**Exercise objective**
This task asks for the lines from the one with "Viewport: 800px width, 488px height." to the final line below, repeated exactly, with pictures omitted.
───── Records provided ─────
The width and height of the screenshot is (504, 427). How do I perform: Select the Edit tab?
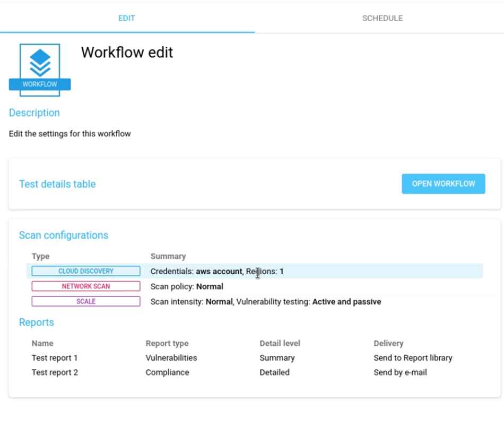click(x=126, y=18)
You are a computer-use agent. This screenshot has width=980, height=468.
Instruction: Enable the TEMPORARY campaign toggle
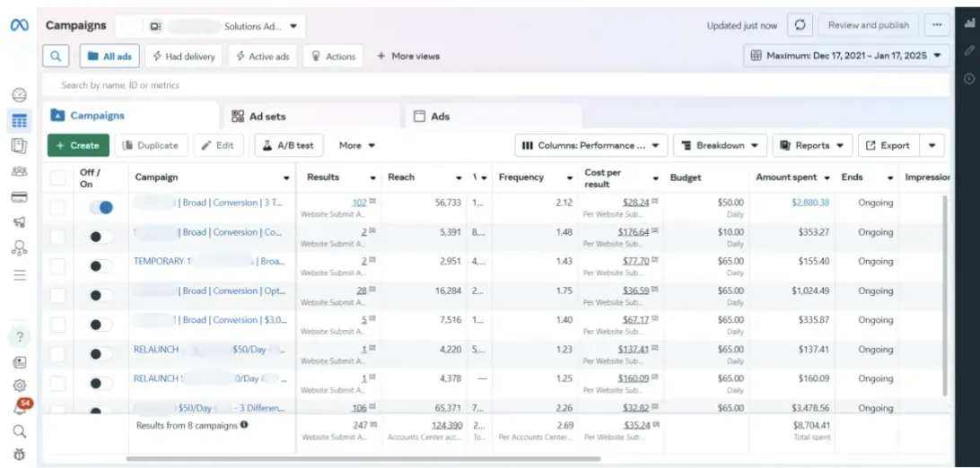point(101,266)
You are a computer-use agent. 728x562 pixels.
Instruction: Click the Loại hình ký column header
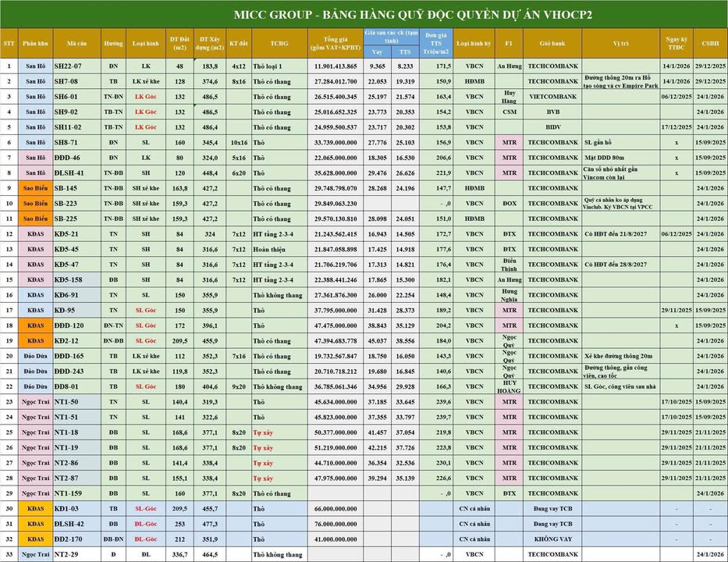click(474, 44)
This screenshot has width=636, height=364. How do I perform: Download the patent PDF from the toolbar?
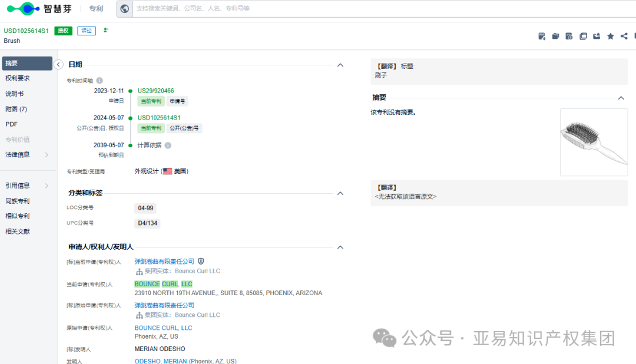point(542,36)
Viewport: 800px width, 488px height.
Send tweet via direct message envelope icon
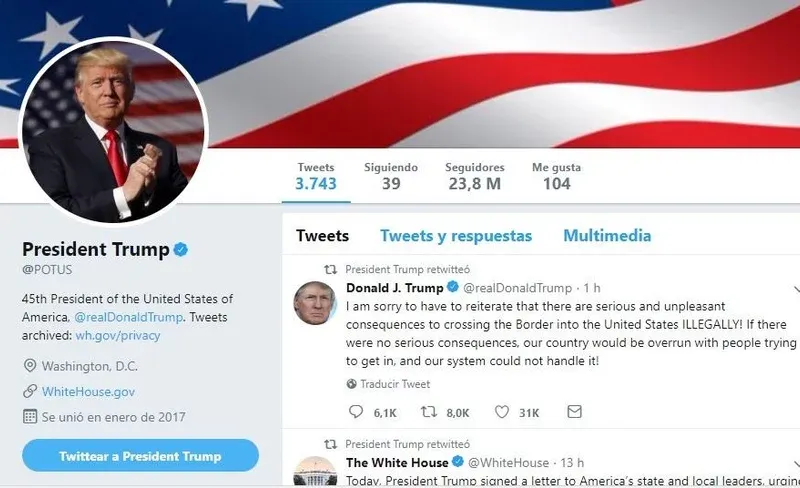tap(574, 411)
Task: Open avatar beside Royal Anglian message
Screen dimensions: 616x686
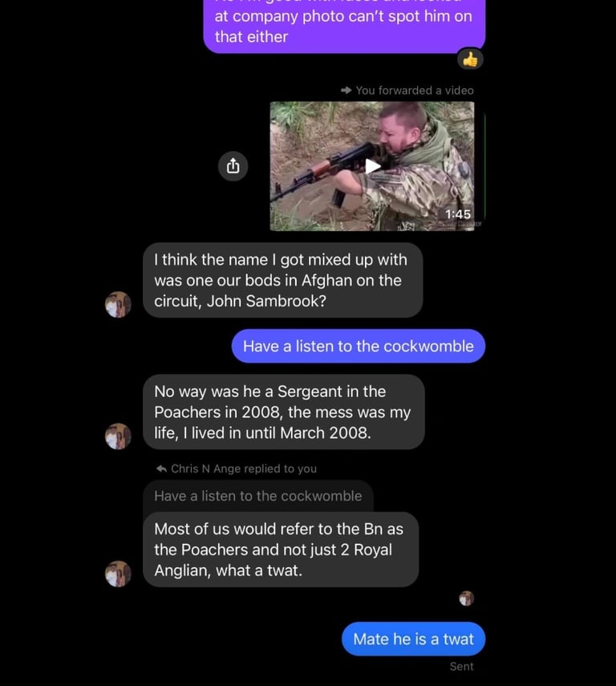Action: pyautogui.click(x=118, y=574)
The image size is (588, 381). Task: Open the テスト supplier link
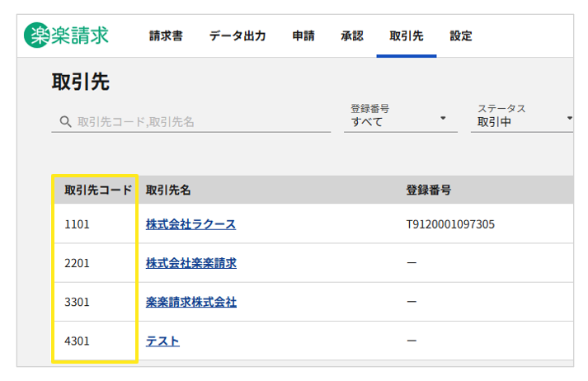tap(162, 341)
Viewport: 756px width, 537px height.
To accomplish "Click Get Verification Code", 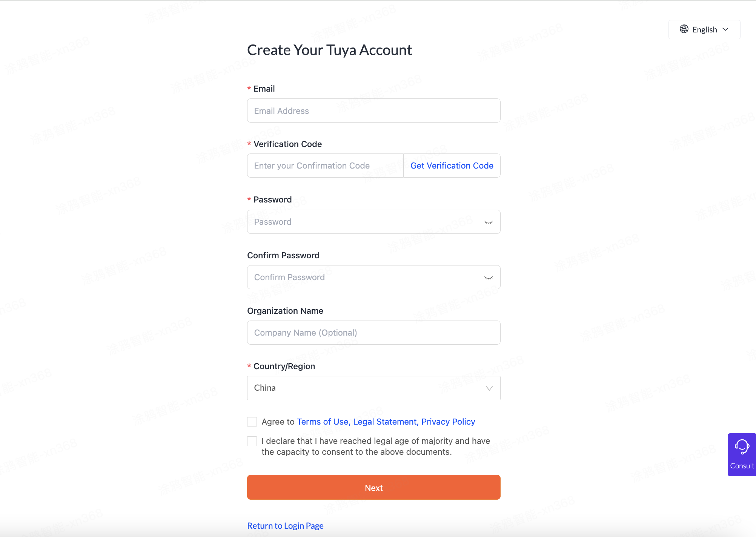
─────
**Answer to the exercise**
Viewport: 800px width, 488px height.
Send tweet via direct message envelope icon
tap(574, 411)
Task: Open avatar beside Royal Anglian message
Screen dimensions: 616x686
Action: pyautogui.click(x=118, y=574)
The image size is (588, 381). Task: Open the テスト supplier link
tap(162, 341)
Viewport: 756px width, 537px height.
To accomplish "Click Get Verification Code", 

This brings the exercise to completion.